The abstract that I would prefer to read
In the CLOSURE-AF randomized trial, 912 patients with atrial fibrillation at high risk of stroke (mean CHA₂DS₂-VASc 5.2) and bleeding (mean HAS-BLED 3.0) were assigned to left atrial appendage closure (n=446) or physician-directed medical therapy (n=442) and followed for a median of 3 years. In terms of patient-important outcomes, all stroke occurred in 27 patients in each group (6.1% vs 6.1%), with ischemic stroke in 18 (4.0%) vs 15 (3.4%) and hemorrhagic stroke in 10 (2.2%) vs 13 (2.9%), respectively. Systemic embolism occurred in 3 patients (0.7%) vs 1 (0.2%). Any major bleeding (procedural and non-procedural) occurred in 70 patients (15.7%) in the device group (including 18 procedure-related events) and 61 patients (13.8%) in the medical group. Cardiovascular or unexplained death occurred in 99 patients (22.2%) vs 81 (18.3%). Serious adverse events occurred in 368 patients (82.5%) vs 342 (77.4%). Periprocedural complications within 7 days occurred in 5.7% of device patients (25/446) and included major bleeding requiring transfusion in 18 (4.0%), pericardial tamponade in 5 (1.1%), device embolization requiring surgery in 1 (0.2%), procedure-related TIA in 1 (0.2%), peripheral embolism in 1 (0.2%), and death in 2 patients (0.4%). We performed an updated meta-analysis using current results and there is no major change in patient-important outcomes interpretation.

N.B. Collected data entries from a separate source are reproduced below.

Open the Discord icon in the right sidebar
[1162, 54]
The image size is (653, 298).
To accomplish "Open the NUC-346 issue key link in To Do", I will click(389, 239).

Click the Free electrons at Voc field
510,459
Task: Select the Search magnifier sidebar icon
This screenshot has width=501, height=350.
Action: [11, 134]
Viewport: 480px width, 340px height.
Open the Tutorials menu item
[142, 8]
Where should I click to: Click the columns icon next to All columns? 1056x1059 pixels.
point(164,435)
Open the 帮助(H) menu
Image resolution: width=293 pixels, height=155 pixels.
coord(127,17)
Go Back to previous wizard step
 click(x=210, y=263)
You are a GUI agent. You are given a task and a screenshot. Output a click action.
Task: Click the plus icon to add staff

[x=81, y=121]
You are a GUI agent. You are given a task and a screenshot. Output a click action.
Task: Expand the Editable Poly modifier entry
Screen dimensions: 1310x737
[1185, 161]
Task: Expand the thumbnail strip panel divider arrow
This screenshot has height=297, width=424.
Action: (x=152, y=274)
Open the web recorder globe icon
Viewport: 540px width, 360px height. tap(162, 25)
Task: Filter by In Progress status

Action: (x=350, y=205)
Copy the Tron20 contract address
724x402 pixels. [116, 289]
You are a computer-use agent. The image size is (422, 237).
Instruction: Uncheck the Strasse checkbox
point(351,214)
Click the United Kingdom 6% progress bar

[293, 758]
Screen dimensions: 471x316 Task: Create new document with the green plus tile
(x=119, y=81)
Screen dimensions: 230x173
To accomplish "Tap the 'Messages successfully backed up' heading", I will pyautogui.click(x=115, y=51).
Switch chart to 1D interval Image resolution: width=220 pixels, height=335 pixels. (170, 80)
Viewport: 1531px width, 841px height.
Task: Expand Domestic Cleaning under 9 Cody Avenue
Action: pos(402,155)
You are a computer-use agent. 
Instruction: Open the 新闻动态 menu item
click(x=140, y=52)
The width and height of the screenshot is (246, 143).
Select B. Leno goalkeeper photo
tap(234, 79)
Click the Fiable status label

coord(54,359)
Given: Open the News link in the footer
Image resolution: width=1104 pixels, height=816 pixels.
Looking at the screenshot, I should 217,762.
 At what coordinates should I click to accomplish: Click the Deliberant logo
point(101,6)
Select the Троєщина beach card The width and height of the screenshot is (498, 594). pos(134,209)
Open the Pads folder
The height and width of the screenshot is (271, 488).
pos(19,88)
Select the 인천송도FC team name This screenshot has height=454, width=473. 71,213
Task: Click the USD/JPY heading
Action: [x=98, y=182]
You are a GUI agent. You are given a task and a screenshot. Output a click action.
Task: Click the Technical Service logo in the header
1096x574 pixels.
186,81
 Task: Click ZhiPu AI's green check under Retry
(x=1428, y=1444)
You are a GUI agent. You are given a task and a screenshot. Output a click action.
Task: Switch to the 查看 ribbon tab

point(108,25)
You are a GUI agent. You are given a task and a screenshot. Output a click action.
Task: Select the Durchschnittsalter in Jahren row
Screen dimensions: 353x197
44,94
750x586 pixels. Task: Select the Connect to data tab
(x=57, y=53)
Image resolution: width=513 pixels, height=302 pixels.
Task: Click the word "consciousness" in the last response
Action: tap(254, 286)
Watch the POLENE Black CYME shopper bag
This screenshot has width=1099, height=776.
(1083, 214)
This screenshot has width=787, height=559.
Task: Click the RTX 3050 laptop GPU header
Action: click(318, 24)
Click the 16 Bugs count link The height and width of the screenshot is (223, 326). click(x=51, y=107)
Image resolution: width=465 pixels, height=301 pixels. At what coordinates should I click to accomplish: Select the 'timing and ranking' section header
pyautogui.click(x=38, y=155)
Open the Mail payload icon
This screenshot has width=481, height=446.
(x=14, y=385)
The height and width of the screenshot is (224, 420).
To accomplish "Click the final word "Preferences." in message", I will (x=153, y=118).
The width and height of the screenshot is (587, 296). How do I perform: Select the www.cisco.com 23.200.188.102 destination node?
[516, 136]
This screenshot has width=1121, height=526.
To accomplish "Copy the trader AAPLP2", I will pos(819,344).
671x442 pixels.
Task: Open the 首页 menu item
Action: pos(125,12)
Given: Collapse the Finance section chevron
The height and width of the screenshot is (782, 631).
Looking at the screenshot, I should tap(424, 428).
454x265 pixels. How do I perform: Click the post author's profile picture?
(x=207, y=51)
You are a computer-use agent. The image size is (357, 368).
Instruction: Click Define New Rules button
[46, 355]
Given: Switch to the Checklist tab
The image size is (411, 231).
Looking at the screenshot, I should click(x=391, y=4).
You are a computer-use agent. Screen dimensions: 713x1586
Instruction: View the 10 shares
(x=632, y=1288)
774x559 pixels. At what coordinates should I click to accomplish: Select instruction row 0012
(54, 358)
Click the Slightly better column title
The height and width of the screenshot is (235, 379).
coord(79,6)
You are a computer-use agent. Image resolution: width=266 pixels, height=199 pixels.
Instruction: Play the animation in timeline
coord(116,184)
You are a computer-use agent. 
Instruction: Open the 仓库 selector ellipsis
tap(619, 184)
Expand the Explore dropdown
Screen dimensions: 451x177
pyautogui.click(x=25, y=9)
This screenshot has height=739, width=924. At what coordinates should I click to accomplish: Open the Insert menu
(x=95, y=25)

Future perspective for LAAC

In less than 10 days the CHAMPION AF trial, and later in 2026/27 the CATALYST trial will be also published. Hundreds of events will be added in the meta-analysis. The totality of the evidence is likely to be dramatically impacted. So, nothing showed today really matters in terms of LAAC.
Yet, I do think this matter in terms of how people design trials, and consumers read them. Specially in terms of primary composite outcomes. I believe that in the future we will abandon the primary composite outcome design. We will finally globally acknowledge and accept the totality of the evidence for clinical decisions.